We were on the Navy Tug when it happened. 2nd dive. Dove the Lulu and the. The Navy Tug.


----------



## captainmw

When these things happen, a lot of 2nd, 3rd and 4th hand buzz starts going around with folks trying to find out what happened. And that’s up to the proper authorities and medical professionals to confirm. As divers we inquire because it’s often relevant to us, so that we learn from incidents in order to improve our ability to prevent them from happening in our own diving. In this case, a diver lost consciousness down by the wreck. First dive was on the Lulu (moderate surface current, mild bottom current, good vis) and the 2nd was on the Navy Tug (mild surface current, minimal bottom current, good vis). From the accounts on board yesterday, his buddy was close by and had just pointed out a fish, as the victim was into u/w photography. A moment later the buddy looks back over and the victim was nowhere to be seen. The victim surfaced unconscious and the crew got him on board and immediately removed his BCD and started resuscitation efforts. The remaining divers were gathered and the captain opened those John Deere’s up and screamed for the EMT crews waiting at the dock. The USCG intercepted the Down Under a few miles offshore and followed us the rest of the way in. Luckily there were several amazing MD’s and RN’s on board who performed CPR and administered oxygen relentlessly the entire way in but the victim did regain consciousness at any point and did not survive. It’s unknown as to why the victim lost consciousness. These kinds of these things happen every year in this sport and we all hear about it through the grapevine. I’ll say, I’m INCREDIBLY proud of everyone on board that boat in the efforts they made yesterday, especially his dive buddy who was nothing shy of a hero in his RELENTLESS attempts to locate and then later on board resuscitate the victim. Every passenger and every crewman on that boat deserves a pat on the back. Thoughts and prayers to the victim, his family, the crewmen and all the passengers.

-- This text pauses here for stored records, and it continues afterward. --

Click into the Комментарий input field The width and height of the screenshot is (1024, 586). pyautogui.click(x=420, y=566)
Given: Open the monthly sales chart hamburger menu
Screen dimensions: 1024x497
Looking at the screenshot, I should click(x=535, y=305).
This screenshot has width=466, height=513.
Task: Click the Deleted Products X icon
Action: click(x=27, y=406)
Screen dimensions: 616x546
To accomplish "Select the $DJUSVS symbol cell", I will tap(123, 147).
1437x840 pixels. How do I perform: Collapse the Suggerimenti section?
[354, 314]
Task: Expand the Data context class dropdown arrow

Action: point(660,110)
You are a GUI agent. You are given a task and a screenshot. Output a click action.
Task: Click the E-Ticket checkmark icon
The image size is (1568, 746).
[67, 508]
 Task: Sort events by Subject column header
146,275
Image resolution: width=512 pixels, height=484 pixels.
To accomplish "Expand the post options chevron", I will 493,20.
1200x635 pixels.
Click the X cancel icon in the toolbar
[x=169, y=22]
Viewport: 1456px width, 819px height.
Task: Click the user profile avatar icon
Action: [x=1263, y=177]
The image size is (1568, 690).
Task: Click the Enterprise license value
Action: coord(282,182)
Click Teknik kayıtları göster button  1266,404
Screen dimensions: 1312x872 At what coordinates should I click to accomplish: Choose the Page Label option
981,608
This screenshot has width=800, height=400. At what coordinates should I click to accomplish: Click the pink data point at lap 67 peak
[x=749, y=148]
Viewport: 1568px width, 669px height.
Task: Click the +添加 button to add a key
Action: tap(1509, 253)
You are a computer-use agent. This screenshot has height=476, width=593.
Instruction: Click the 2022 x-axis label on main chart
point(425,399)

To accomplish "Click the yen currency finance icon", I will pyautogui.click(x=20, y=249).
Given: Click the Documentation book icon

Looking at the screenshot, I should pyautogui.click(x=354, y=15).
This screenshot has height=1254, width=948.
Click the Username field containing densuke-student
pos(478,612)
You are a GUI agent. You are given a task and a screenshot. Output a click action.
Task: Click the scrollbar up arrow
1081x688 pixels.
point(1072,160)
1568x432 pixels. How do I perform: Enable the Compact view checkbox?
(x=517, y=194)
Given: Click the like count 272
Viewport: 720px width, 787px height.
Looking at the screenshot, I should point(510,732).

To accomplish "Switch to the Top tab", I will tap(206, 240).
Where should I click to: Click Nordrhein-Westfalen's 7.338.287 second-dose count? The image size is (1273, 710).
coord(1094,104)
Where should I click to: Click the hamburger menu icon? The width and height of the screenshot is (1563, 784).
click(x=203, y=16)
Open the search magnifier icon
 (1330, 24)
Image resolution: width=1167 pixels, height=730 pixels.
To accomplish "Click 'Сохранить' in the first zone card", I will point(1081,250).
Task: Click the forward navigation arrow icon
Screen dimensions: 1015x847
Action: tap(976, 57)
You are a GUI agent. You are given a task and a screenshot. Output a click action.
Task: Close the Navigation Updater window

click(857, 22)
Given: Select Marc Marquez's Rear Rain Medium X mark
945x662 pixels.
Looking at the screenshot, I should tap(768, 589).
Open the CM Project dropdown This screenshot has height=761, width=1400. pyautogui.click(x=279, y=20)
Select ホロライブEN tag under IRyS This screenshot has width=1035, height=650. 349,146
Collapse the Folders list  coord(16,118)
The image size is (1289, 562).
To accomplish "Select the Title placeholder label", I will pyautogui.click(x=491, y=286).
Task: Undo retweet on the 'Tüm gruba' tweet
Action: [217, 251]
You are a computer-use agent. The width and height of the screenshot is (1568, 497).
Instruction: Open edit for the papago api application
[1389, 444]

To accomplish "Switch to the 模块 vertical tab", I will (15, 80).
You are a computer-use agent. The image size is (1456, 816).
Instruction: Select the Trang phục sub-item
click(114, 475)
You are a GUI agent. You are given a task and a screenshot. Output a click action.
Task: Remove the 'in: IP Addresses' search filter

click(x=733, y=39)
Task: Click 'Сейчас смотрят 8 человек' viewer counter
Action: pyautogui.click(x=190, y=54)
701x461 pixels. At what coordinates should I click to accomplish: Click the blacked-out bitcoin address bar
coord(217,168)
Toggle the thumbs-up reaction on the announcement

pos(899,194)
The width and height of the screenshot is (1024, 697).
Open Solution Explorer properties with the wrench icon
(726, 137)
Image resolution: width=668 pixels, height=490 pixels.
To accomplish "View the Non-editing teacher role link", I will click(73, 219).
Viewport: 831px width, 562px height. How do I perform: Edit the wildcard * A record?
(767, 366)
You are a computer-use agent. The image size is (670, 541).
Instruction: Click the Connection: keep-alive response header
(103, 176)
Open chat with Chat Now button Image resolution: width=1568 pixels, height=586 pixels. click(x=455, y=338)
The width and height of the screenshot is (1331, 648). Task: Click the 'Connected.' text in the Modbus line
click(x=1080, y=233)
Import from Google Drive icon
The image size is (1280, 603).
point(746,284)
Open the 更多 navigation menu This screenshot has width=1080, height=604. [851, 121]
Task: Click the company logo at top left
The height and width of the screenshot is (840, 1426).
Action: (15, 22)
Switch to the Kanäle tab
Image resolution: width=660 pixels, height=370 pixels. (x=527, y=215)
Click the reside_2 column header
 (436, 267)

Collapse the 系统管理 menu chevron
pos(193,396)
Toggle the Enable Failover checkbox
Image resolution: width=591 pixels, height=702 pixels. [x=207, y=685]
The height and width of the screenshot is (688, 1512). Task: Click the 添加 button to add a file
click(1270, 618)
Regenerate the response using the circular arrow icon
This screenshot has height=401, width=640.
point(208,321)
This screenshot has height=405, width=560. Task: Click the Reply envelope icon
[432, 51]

Safe diving, everyone. And better days ahead…


----------



## WhackUmStackUm

Thanks for passing along the story. It’s sad to lose a fellow diver, but also encouraging to hear about the heroic efforts put forth by his buddy, fellow divers, and crew.


----------



## captainmw

Quick correction to a typo i just realized i made. The victim did NOT regain consciousness at any point.


----------



## Candy

Very sad news. My thoughts and prayers are with the family and with everyone who tried so hard to save his life.


----------



## SaltAddict

Very unfortunate. My thoughts are with family and friends of the fallen diver. It is always refreshing to hear of relentless efforts to save a life.


----------



## jim t

Perhaps these boats should carry portable defibrillators. They have proven life-saving when used by a professional. They are idiot proof. If you hook it up wrong it won't go off.

Studies show there is little or no benefit when used by untrained personnel, but certainly no harm. 

Typically though if you have a group of 30 or more people onboard somebody has some good medical training.

We carry them on all our airplanes. Flight Attendants are trained in their use. Typically though there is almost always an MD, RN, or EMT aboard to evaluate and take control.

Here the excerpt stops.